- _EXERCISE BRIEF_
The reply should contain every line of the data, repeated exactly, and no pictures.

--- DATA SUPPLIED Enclosed Below ---

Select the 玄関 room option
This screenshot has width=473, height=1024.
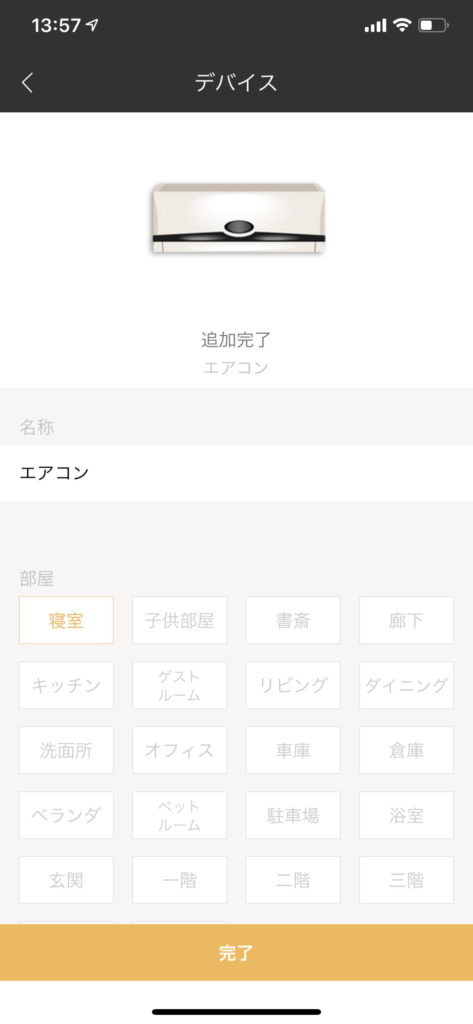pos(66,880)
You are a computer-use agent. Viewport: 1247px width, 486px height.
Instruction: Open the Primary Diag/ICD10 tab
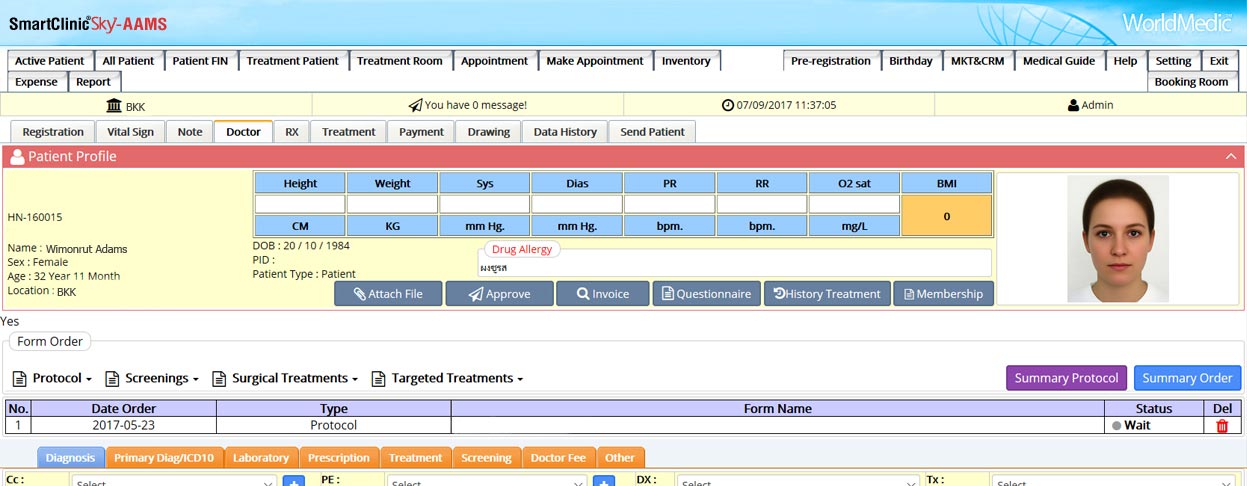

--- End of Enclosed DATA SUPPLIED ---

- _SOLUTION TO THIS TASK_
Select the 玄関 room option
This screenshot has width=473, height=1024.
pos(66,880)
You are a computer-use agent. Viewport: 1247px width, 486px height.
Instruction: Open the Primary Diag/ICD10 tab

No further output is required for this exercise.